Document extract below:

Program Information
A CT-Based On-Line Radiotherapy Treatment for Urgent Treatment Delivery
M Held*, O Morin, J Pouliot, University of California San Francisco, San Francisco, CA
SU-E-J-180 Sunday 3:00PM - 6:00PM Room: Exhibit HallPurpose: To implement a new CT-based on-line radiotherapy treatment workflow (CTORT) to rapidly simulate, plan and deliver emergency radiation treatments (ERTs), while the patients are on the treatment couch. Our specific objective was to treat in under 15 minutes with dose calculation accuracy better than 5%. A key component was to investigate the effect of cone-beam CT (CBCT) image quality on dose calculation accuracy.
Methods: Artificial and clinical megavoltage and kilovoltage CBCT phantom and patient images were used for simulation and dose calculation. Electron density-to-Hounsfield unit (HU) calibrations were acquired for the CBCT systems and integrated in the planning system. A specialized treatment planning interface (ERT module - Prowess) was developed to streamline the dose prediction process. Image degradations (noise, reduced contrast, scatter artifact, non-uniformity, etc.) observed on CBCT images were applied to CT images to quantify the respective reduction in dose calculation accuracy. Dose distribution comparisons provide a direct method to predict achievable dose calculation accuracy of specific clinical sites using MV and kV CBCT images. The complete workflow was tested off-line on an array of emergency and palliative radiotherapy cases.
Results: A MVCBCT specific electron density calibration allows for dose calculation accuracy better than 5% for all cases in presence of heterogeneity. Based on digital phantom analysis, CBCT non-uniformity is the biggest contributor to reduction in dose calculation accuracy. The complete workflow was tested on simple cases to show simulation, planning and treatment delivery performed within 15 minutes.
Conclusion: CBCT image quality is satisfying for simple dose calculation as used for urgent radiotherapy. CTORT presents a workflow of imaging, dose planning, treatment delivery and quality assurance that allows for fast radiotherapy. This approach may reduce patient pain, improve dose planning and delivery accuracy and provide new possibilities for simple radiotherapy treatments when CT simulation is not feasible.
Funding Support, Disclosures, and Conflict of Interest: Siemens OCS; Prowess Inc.

End of Document extract.
Material supplied below:

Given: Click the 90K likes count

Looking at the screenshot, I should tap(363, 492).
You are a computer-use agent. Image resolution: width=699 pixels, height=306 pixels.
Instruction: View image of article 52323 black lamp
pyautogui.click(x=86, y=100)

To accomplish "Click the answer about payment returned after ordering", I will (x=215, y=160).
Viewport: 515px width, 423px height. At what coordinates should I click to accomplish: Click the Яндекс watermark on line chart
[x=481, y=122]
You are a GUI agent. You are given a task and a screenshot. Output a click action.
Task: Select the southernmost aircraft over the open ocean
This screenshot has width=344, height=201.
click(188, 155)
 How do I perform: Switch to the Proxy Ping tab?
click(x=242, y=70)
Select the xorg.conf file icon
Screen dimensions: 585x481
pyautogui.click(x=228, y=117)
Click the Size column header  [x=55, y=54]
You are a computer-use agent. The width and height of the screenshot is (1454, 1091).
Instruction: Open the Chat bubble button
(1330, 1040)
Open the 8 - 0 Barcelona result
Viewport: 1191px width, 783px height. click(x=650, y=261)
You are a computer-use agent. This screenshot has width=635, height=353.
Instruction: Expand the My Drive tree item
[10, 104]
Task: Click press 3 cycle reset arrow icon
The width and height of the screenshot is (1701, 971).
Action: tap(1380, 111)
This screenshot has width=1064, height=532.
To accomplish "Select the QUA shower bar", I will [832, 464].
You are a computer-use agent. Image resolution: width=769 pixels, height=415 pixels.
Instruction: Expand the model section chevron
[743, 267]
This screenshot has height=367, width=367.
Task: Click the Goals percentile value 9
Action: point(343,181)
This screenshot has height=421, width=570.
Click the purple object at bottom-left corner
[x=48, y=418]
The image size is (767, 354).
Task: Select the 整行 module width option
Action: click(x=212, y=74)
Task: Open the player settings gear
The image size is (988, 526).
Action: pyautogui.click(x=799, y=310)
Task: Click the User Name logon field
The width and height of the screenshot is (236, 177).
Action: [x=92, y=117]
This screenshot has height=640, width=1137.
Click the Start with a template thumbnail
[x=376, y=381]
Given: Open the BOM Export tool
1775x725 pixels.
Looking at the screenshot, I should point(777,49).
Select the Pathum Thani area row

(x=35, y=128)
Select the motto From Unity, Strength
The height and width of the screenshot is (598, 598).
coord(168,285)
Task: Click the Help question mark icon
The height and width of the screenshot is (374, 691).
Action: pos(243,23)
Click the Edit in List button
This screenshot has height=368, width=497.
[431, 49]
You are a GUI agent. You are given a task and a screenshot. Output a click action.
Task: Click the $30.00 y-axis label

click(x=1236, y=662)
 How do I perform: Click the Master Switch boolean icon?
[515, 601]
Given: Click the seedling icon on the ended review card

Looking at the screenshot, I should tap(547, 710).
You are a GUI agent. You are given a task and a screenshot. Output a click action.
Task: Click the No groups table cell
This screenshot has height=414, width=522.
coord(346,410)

End of Material supplied.

Questions on the material:
1 > Print the passage of the radiotherapy abstract word for word, beginning at the words "Results: A MVCBCT" and stopping after the words "is not feasible.".
2 > List the components of the CTORT workflow named in the conclusion of the radiotherapy abstract.

Answers by task:
1 >
Results: A MVCBCT specific electron density calibration allows for dose calculation accuracy better than 5% for all cases in presence of heterogeneity. Based on digital phantom analysis, CBCT non-uniformity is the biggest contributor to reduction in dose calculation accuracy. The complete workflow was tested on simple cases to show simulation, planning and treatment delivery performed within 15 minutes.
Conclusion: CBCT image quality is satisfying for simple dose calculation as used for urgent radiotherapy. CTORT presents a workflow of imaging, dose planning, treatment delivery and quality assurance that allows for fast radiotherapy. This approach may reduce patient pain, improve dose planning and delivery accuracy and provide new possibilities for simple radiotherapy treatments when CT simulation is not feasible.

2 >
- imaging
- dose planning
- treatment delivery
- quality assurance